Official repo of USENIX Security 2025 paper: PoisonedRAG: Knowledge Corruption Attacks to Retrieval-Augmented Generation of Large Language Models.

The first knowledge database corruption attack against Retrievals-Augmented Generation (RAG) system.

🚀 News

🎉 Jun 20, 2024: PoisonedRAG gets accepted to USENIX Security 2025!

🔥 Apr 20, 2024: If you have any question or need other code or data, feel free to open an issue or email us!

Illustration of PoisonedRAG

🔍 Quick Usage

📃 Setup environment

conda create -n PoisonedRAG python=3.10
conda activate PoisonedRAG
pip install beir openai google-generativeai
pip install torch==1.13.0+cu117 torchvision==0.14.0+cu117 torchaudio==0.13.0 --extra-index-url https://download.pytorch.org/whl/cu117
pip install --upgrade charset-normalizer
pip3 install "fschat[model_worker,webui]"
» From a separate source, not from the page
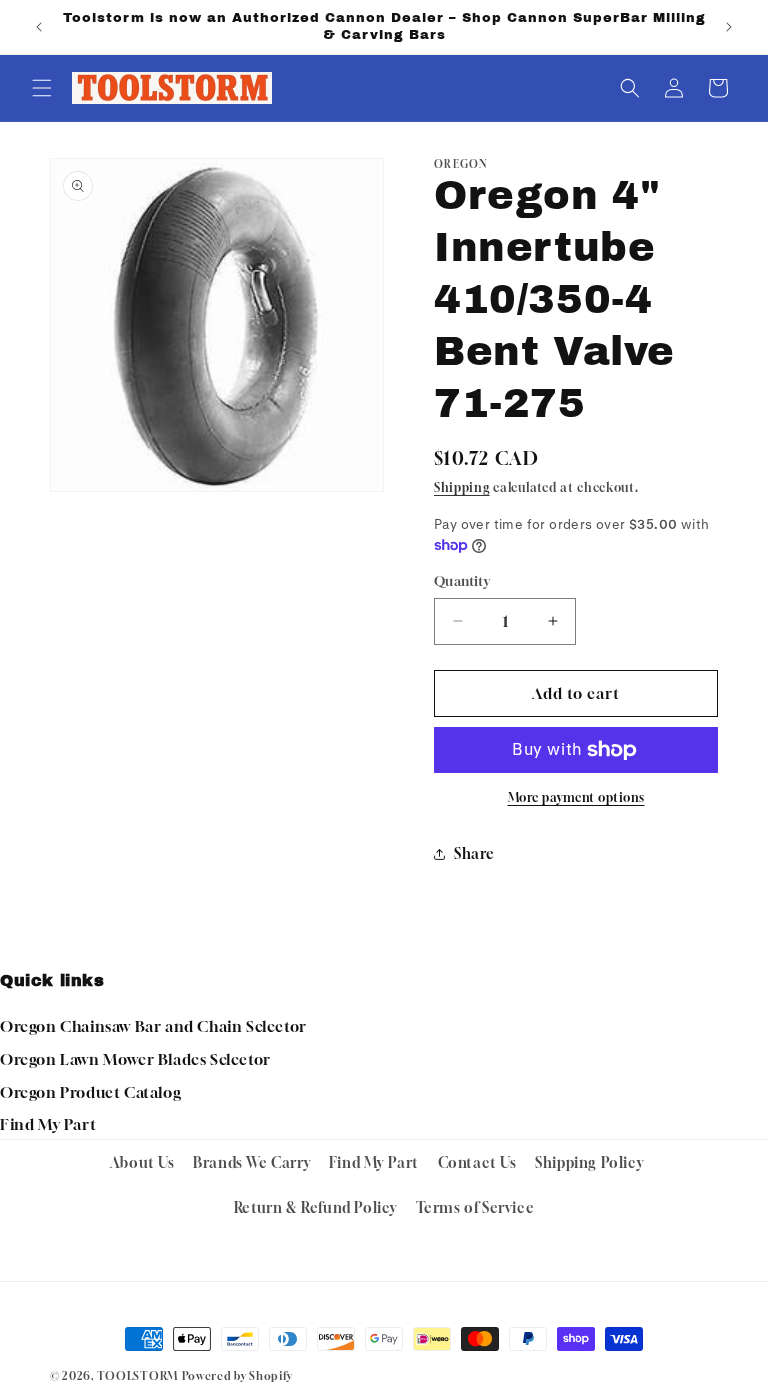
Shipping (462, 487)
💽 Dataset (optional, suggested)

When running our code, the datasets will be automatically downloaded and saved in datasets. You could also run this line to manually download datasets.

python prepare_dataset.py

🔑 Set API key

If you want to use PaLM 2, GPT-3.5, GPT-4 or LLaMA-2, please enter your api key in model_configs folder.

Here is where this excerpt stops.